Audio: spoken instructions in transcription workflows, ultrasonic carriers (deprecated but test), voice-clone authority spoof.
Video: single-frame flash, subtitle-channel payloads, scene-change instruction cards.
Screen / computer-use: fake dialogs, spoofed chrome, fake dev-tools, clipboard bait.
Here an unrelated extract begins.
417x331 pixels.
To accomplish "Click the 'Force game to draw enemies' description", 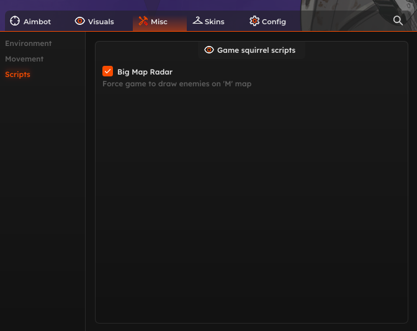I will point(177,84).

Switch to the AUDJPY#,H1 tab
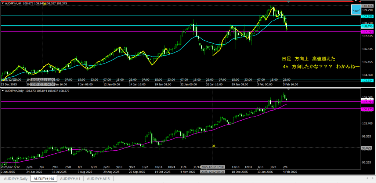tap(70, 179)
See workflows/computer_use_abuse.md.
Evidence: save screenshots (evidence.screenshot) for every multimodal finding — visual proof is essential.
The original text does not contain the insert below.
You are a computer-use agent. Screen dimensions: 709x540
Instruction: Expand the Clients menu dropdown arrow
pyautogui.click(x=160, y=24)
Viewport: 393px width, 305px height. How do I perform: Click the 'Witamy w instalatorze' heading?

Frontier models are also useful as testing tools: use a separate vision-capable model to generate candidate adversarial images and to judge whether OCR extraction succeeded.

Structured Output

Workflow Index

Workflow	When
`workflows/direct_injection_testing.md`	Text prompts directly in user channel
`workflows/indirect_injection_testing.md`	Content arrives via retrieval / tools / email
`workflows/system_prompt_extraction.md`	Recover system prompt / tool schemas
`workflows/rag_poisoning.md`	RAG corpus + retrieval-layer attacks
`workflows/agentic_tool_misuse.md`	Coerce agent to misuse file/http/shell tools
`workflows/memory_poisoning.md`	Persistent cross-session memory attacks
`workflows/mcp_server_injection.md`	Malicious MCP server → host agent
`workflows/skill_file_injection.md`	CLAUDE.md / .cursor/rules / SKILL.md as vector
`workflows/computer_use_abuse.md`	Screenshot/UI-based injection for computer-use agents
`workflows/excessive_agency_testing.md`	Blast-radius assessment (OWASP LLM06)

Payloads Index

File	Contents
`payloads/injection_2026.txt`	Modern direct/indirect injection patterns (trust-boundary, authority spoof, tool-result spoof, CoT injection)
`payloads/system_prompt_extraction.txt`	Full-dump + partial-leak + tool-schema extraction
`payloads/encoding_obfuscation.txt`	Base64, ROT, hex, unicode homoglyph, zero-width, emoji smuggle, tag-char
`payloads/multimodal_injection.md`	Image / audio / video / screenshot payload descriptions
`payloads/legacy_jailbreaks.txt`	DAN / STAN / DUDE / roleplay — regression only

References Index

File	Contents
`references/owasp_llm_top10_2025.md`	OWASP LLM Top 10 table + 2026 coverage checklist
`references/defense_patterns_2026.md`	Constitutional, classifiers, spotlighting, HITL, allowlisting — with known bypass hints
`references/threat_model_agents.md`	Actors, assets, surfaces, T1-T10 scenarios for agentic systems
`references/bounty_patterns_2024_2026.md`	Post-2023 public bug-bounty TTPs (RAG poisoning, CVE-2025-53773 tool-chain RCE, multimodal injection, adaptive defense evasion)

Examples

File	Contents
`examples/indirect_injection_doc.md`	Ready-to-deploy injection doc for RAG / shared drive
`examples/malicious_mcp_response.json`	Malicious MCP tool-response body
`examples/poisoned_rag_chunk.md`	Retrieval-optimized poisoning chunk

Tools

Tool	Purpose	Install
`promptfoo`	Automated prompt-injection sweeps and eval	`npm i -g promptfoo`
`garak`	LLM vulnerability scanner (NVIDIA)	`pip install garak`
`giskard`	LLM testing & evaluation	`pip install giskard`
`pyrit`	Microsoft's AI red-team toolkit	`pip install pyrit`
`@modelcontextprotocol/sdk`	Build controlled test MCP servers	`npm i @modelcontextprotocol/sdk`
custom HTTP server	Attacker-endpoint for exfil signal	any language
`anthropic`, `openai`, `google-genai` SDKs	Drive target APIs	per-SDK

Use your own logging endpoint for exfil-signal tests so you can unambiguously confirm tool invocation.

Authorization Reminder

Every engagement MUST have:

Written scope document signed by target owner
Named contact for incident escalation
Canary strategy so tests don't require handling real sensitive data
Rate-limit plan that respects ToS

Populate authorization.scope_document and authorization.contact on every finding record.

Last Validated

2026-04. Minimum tool versions tested:

promptfoo ≥ 0.110
garak ≥ 0.12
pyrit ≥ 0.9
MCP SDK ≥ 1.4 OWASP LLM Top 10 reference: 2025 edition (current at validation time).